Task details —
In the entries below, filter for the word "Locate" and copy every matching line.

***** Supplied entries *****

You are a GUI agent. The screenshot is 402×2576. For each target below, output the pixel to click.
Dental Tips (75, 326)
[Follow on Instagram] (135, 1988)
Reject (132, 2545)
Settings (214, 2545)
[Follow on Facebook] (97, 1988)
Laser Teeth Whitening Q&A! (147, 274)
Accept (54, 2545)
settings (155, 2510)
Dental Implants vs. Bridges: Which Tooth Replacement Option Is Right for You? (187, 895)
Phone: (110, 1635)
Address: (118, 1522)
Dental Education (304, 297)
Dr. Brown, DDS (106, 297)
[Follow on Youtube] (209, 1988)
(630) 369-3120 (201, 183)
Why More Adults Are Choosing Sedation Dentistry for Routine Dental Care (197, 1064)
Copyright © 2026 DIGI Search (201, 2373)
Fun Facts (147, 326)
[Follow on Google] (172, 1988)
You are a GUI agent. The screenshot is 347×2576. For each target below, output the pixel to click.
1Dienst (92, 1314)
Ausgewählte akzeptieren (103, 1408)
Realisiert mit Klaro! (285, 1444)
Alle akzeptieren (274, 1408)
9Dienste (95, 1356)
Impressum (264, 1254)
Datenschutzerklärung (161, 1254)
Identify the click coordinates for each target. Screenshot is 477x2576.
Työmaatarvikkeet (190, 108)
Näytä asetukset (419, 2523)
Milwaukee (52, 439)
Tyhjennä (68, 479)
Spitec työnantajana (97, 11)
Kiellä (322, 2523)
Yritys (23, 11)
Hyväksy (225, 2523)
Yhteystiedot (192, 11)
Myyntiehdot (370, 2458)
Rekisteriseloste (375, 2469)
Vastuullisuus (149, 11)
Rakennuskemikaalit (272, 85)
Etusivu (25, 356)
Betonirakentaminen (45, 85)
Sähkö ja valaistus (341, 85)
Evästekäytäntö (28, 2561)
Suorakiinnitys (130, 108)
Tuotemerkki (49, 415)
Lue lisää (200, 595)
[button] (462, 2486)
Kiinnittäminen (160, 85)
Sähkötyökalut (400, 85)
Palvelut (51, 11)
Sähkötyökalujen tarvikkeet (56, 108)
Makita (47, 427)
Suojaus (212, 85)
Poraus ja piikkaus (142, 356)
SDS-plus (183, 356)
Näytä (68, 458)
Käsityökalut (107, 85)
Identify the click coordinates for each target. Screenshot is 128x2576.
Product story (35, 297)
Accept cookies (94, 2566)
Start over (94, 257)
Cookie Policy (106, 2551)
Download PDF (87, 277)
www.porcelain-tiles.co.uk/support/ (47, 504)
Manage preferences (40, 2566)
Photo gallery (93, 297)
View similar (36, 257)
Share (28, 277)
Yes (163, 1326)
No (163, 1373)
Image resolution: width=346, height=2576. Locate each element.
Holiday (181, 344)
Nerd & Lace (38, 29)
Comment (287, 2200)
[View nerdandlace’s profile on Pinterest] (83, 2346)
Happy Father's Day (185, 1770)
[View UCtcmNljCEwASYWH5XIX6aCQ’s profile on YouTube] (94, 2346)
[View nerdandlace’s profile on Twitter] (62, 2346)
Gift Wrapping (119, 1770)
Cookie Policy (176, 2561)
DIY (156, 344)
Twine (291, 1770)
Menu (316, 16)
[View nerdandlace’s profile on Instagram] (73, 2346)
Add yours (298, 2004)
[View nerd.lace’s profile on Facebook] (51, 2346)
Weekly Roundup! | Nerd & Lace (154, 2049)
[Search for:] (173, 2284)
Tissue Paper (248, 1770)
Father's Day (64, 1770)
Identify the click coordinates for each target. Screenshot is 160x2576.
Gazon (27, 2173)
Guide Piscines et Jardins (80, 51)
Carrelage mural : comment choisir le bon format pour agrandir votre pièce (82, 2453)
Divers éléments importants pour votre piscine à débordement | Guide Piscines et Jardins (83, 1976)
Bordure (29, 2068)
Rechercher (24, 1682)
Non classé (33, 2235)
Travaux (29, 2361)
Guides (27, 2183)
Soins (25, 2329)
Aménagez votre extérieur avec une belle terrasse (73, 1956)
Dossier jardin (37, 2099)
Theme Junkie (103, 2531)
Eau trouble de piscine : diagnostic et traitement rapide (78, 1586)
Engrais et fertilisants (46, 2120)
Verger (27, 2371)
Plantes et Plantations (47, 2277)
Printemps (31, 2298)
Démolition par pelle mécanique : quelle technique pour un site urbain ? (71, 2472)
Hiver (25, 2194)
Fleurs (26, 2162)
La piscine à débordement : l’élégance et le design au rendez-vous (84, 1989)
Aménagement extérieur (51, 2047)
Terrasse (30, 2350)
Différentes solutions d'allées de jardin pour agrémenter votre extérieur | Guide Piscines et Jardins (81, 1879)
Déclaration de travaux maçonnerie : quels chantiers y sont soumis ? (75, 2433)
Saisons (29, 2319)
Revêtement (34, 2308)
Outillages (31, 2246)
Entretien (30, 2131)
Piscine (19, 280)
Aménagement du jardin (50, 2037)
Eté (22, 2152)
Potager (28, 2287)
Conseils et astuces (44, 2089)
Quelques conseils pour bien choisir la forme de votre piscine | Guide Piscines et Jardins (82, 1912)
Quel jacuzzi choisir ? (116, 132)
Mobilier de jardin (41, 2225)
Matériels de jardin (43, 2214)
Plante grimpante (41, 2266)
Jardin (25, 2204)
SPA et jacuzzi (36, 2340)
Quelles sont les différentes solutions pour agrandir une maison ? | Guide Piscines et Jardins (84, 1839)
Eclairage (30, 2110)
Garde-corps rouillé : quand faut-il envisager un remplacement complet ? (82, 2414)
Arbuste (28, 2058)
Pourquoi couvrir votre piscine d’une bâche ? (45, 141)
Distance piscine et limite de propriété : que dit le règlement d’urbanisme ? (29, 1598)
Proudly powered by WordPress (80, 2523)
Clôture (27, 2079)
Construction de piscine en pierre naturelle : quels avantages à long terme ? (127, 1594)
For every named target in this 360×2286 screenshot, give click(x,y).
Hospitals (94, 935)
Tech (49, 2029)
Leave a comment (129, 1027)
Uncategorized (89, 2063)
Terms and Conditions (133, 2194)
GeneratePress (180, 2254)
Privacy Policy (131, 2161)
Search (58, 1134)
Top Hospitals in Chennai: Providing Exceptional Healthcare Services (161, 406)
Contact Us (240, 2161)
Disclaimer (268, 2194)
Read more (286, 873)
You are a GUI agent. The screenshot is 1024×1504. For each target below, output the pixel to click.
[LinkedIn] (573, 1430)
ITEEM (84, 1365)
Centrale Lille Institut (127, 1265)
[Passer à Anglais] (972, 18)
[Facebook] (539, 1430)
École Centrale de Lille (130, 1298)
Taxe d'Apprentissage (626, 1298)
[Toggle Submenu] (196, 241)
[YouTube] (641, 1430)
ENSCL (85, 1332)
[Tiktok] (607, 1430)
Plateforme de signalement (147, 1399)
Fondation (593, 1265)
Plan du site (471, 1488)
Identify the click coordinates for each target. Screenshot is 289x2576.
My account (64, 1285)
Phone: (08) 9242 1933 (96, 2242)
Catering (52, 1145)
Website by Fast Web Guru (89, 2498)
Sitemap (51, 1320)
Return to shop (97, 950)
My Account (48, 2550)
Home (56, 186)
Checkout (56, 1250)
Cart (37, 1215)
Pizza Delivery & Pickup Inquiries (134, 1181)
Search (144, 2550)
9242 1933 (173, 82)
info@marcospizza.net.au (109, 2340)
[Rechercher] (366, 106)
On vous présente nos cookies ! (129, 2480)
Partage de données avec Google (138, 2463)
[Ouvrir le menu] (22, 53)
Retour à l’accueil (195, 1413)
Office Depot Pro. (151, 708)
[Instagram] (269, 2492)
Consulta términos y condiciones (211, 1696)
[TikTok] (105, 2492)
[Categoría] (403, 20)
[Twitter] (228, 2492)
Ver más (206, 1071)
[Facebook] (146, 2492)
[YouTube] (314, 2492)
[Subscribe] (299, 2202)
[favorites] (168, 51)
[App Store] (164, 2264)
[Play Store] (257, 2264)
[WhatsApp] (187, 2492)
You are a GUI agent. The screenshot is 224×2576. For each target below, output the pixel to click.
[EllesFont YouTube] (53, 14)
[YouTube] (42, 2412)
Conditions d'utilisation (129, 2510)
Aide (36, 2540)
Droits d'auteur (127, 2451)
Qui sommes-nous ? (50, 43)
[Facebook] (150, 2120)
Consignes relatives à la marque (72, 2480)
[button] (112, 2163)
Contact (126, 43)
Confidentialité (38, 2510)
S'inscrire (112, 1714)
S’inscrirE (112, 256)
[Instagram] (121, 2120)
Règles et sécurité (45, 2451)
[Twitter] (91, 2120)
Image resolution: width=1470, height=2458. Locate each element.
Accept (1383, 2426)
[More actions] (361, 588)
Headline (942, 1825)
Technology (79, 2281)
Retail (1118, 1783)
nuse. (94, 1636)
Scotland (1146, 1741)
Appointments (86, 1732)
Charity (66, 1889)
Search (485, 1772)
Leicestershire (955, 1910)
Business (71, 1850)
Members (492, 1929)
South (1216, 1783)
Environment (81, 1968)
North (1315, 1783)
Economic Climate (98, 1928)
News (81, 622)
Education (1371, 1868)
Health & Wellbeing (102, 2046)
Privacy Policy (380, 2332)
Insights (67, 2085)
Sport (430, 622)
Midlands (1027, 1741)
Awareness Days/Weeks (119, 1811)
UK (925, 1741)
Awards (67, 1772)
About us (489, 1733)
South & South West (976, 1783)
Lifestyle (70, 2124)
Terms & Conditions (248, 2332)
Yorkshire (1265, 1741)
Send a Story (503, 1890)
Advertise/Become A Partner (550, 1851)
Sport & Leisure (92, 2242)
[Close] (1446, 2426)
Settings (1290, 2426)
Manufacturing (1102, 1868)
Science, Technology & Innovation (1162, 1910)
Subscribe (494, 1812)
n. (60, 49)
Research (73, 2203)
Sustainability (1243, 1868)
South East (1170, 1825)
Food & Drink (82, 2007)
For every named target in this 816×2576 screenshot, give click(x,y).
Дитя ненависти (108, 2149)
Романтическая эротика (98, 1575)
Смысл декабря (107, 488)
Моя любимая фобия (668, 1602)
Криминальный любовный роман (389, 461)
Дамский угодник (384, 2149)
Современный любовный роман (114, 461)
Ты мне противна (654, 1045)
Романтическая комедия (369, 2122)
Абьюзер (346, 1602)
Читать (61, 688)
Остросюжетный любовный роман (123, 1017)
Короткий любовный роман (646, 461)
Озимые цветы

*****

Solution for this task —
Image resolution: width=346, height=2576. Locate each element.
Image resolution: width=1470, height=2458. Locate each element.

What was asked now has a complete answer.